Since 2007, Kangaba, in partnership with Campement, has invested in creating a 20 hectare wooded park on the edge of Bamoka. Inside the park, there are many different ecological projects: Gueni tree planting, an organic vegetable garden, beekeeping, waste sorting and recycling.
The impact of our efforts is evident in the rising number of Bamako residents that come to the park and the educational visits that we organise for schools.
The park boundaries were set in 2007 in agreement with the head of the village. He inaugurated the park by planting the first tree, a Gueni plane tree from our tree nursery. Since 2008 we have planted more than 2000 trees that have been prepared in our nursery. You can see from the Google Earth image taken in 2016 that the colour green is coming back within the park.
It is with thousands of little things that we change the world.

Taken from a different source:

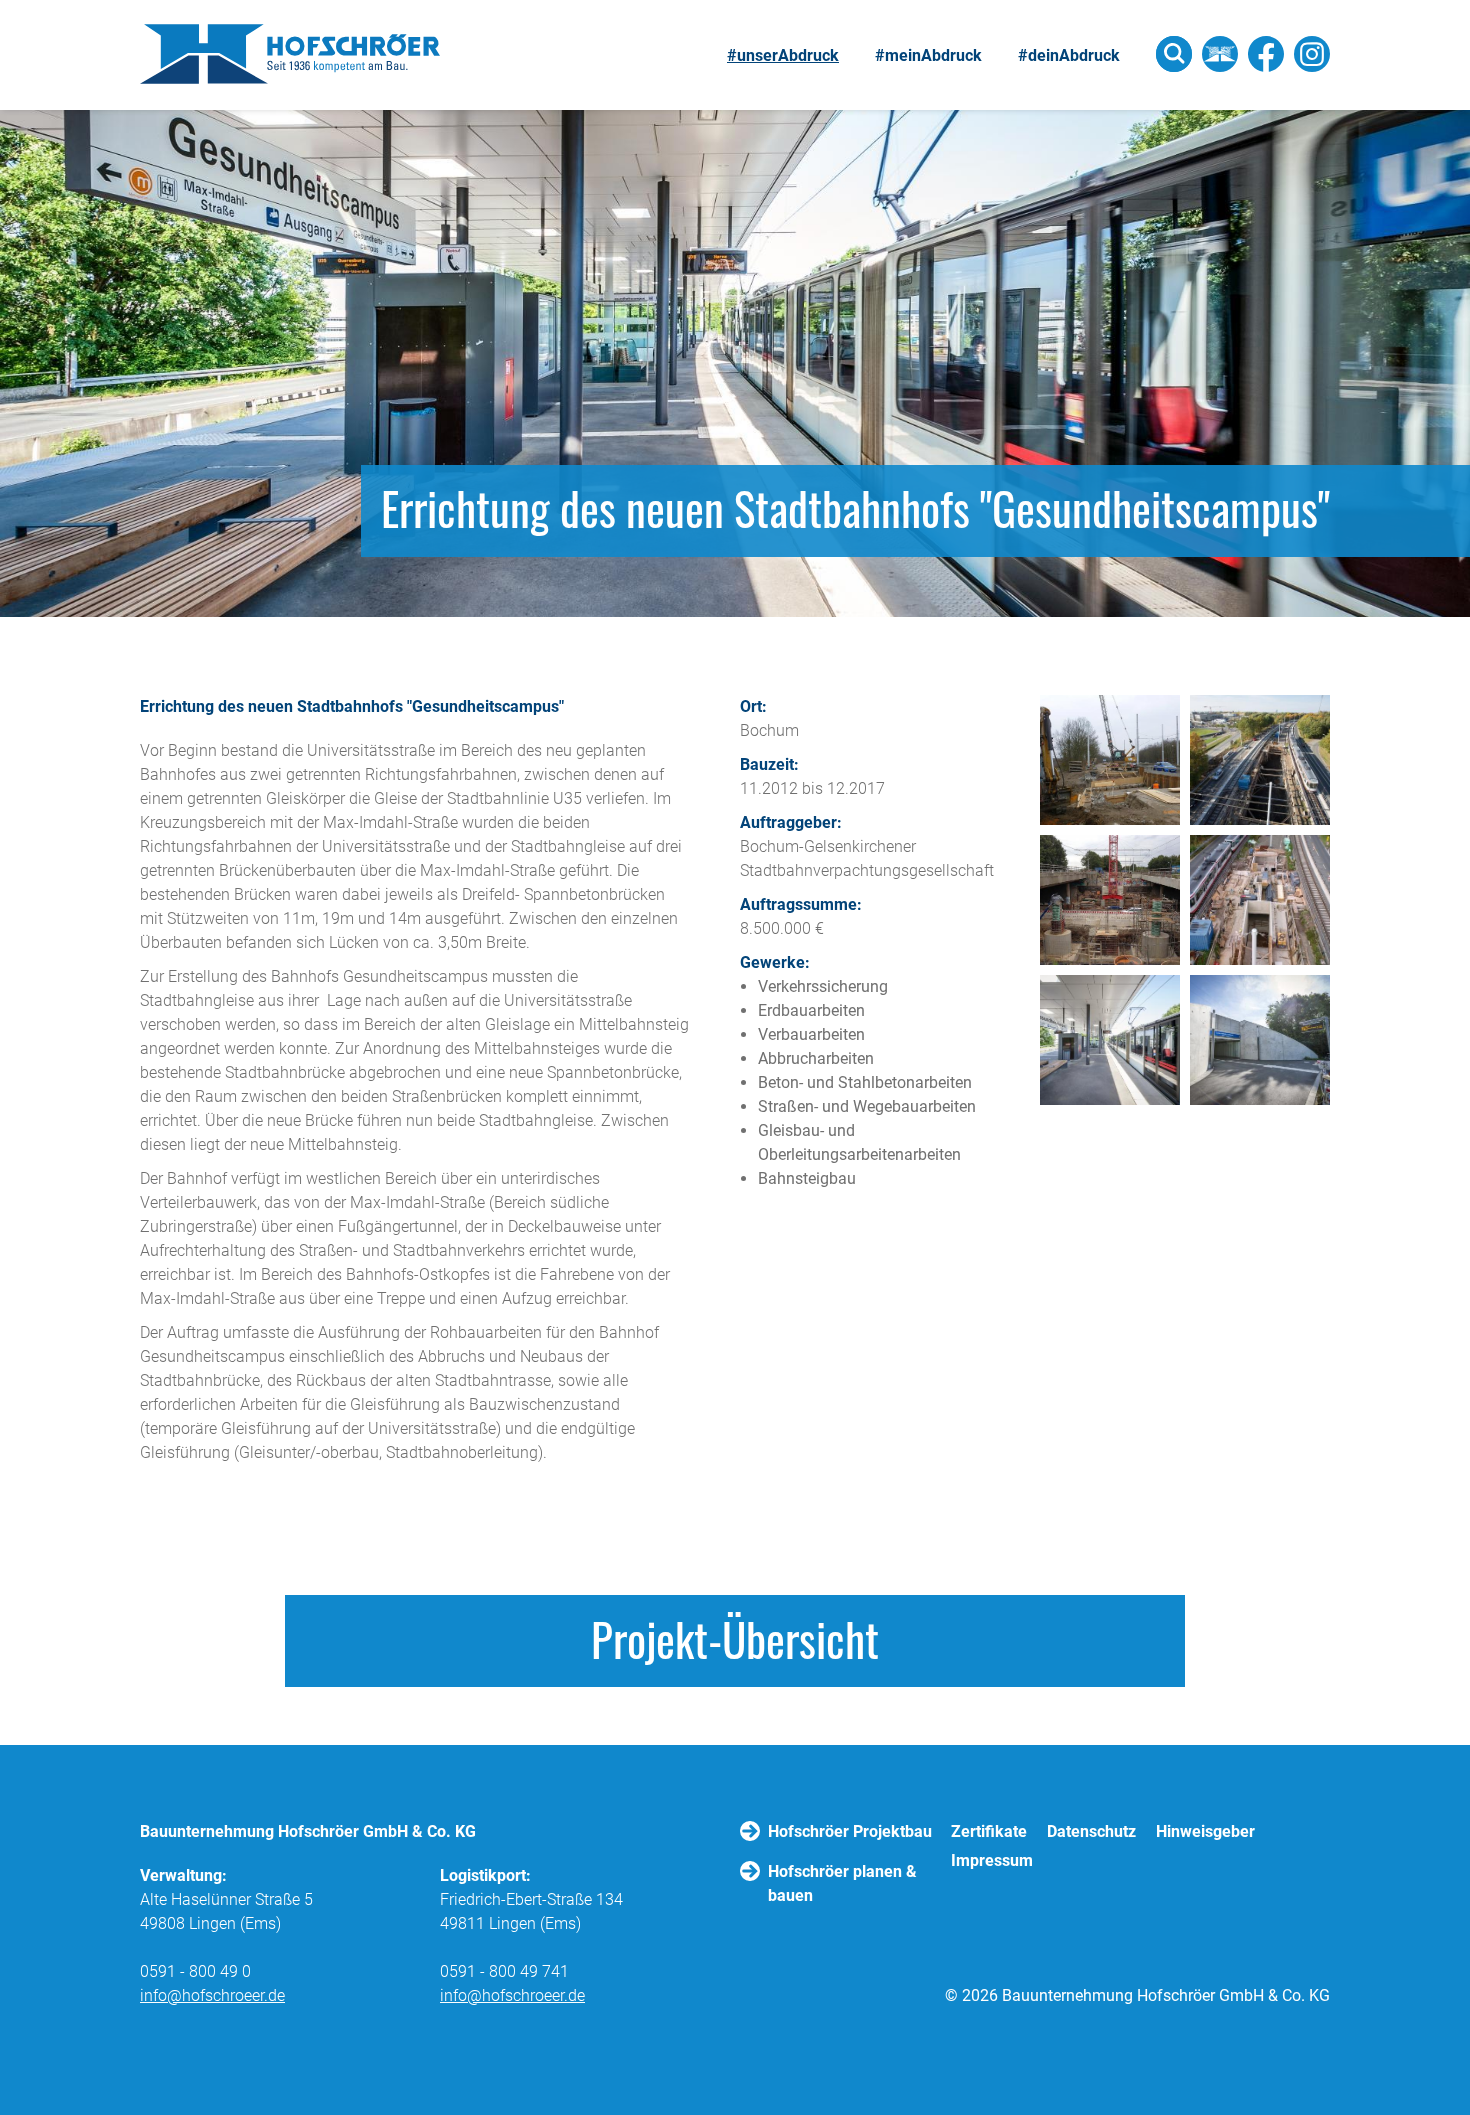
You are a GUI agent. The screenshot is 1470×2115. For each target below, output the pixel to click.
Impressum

· Planting 1000 Gueni trees: this is a very long-term investment which can serve as an example: we will be able to work with wood from our plantation in 20 to 30 years.
· The drip watering system has been very economical in terms of water and very effective during the first few years.
· Organic vegetable garden: a step towards real food sovereignty. It has taken three years for us to see results and be able to balance the books. We have shown that it is possible for a single grower to live from his work if he takes the time to enrich the soil. Because in Bamako there is demand for organic, and that demand is growing quickly.
· Waste sorting and recycling: there is no official rubbish collection or tip in Bamako. Everyone gives their waste to private collectors who dispose of it where they can (often just around the corner). Sorting waste into glass, metal, hard plastic and flexible plastic is made profitable by recycling or resale. We can earn money by sorting our waste! The challenge is to convince our neighbours to do the same….
If you are planning for a year, sow rice; if you are planning for a decade, plant a tree; if you are planning for 100 years, educate man. (Chinese proverb)
Indeed, undertaking ecological projects is good, but sharing them with your neighbours and having them adopted by your neighbours is even better.
We organise free visits for Bamako schools to show them our work. We work with the school in the neighbouring village undertaking reforestation days (Photo 1 shows the planting of a Cailcedrat tree in the school playground). No better way of encouraging future nature lovers than planting a tree with your own hands and passing by it every morning!
Families from Bamako come to visit the park and its vegetable gardens, to look at the explanatory signs, to learn from our team about the problems we encounter and the solutions we find.